ABOUT THIS TASK:
Give back the lines below verbatim, omitting all pictures.

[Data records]
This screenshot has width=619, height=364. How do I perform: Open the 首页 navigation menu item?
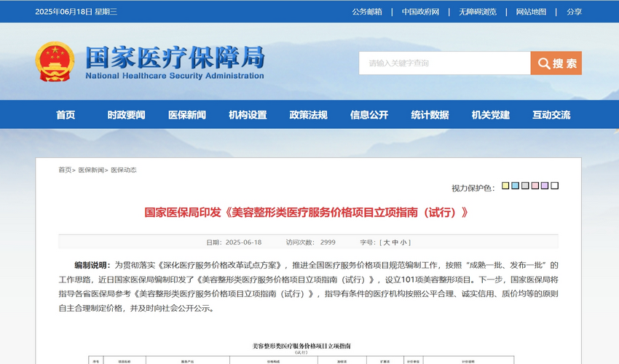click(x=66, y=115)
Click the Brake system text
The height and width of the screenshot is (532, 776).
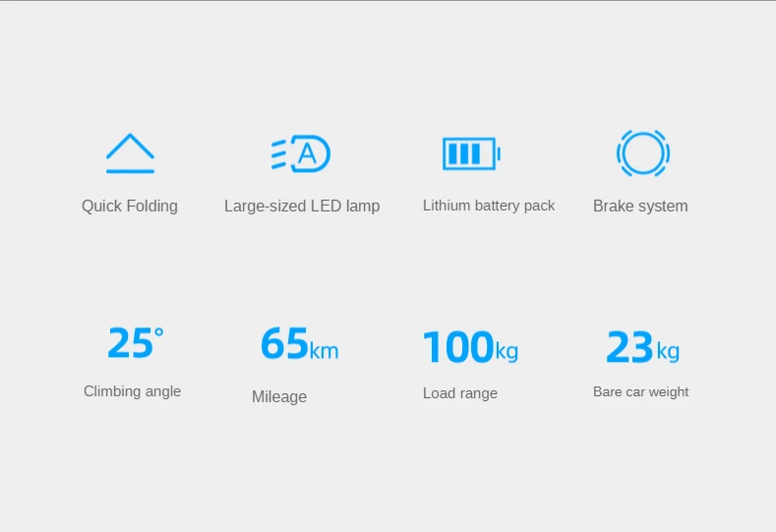coord(640,206)
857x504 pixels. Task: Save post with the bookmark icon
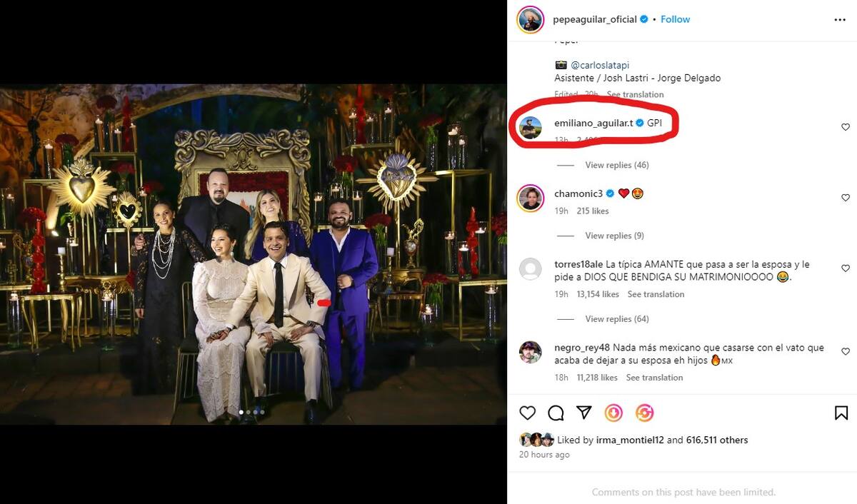(x=841, y=413)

EXPECTED OUTPUT:
This screenshot has width=619, height=364. How do I perform: Open the 首页 navigation menu item?
click(x=66, y=115)
Click the Brake system text
The height and width of the screenshot is (532, 776).
coord(640,206)
857x504 pixels. Task: Save post with the bookmark icon
(x=841, y=413)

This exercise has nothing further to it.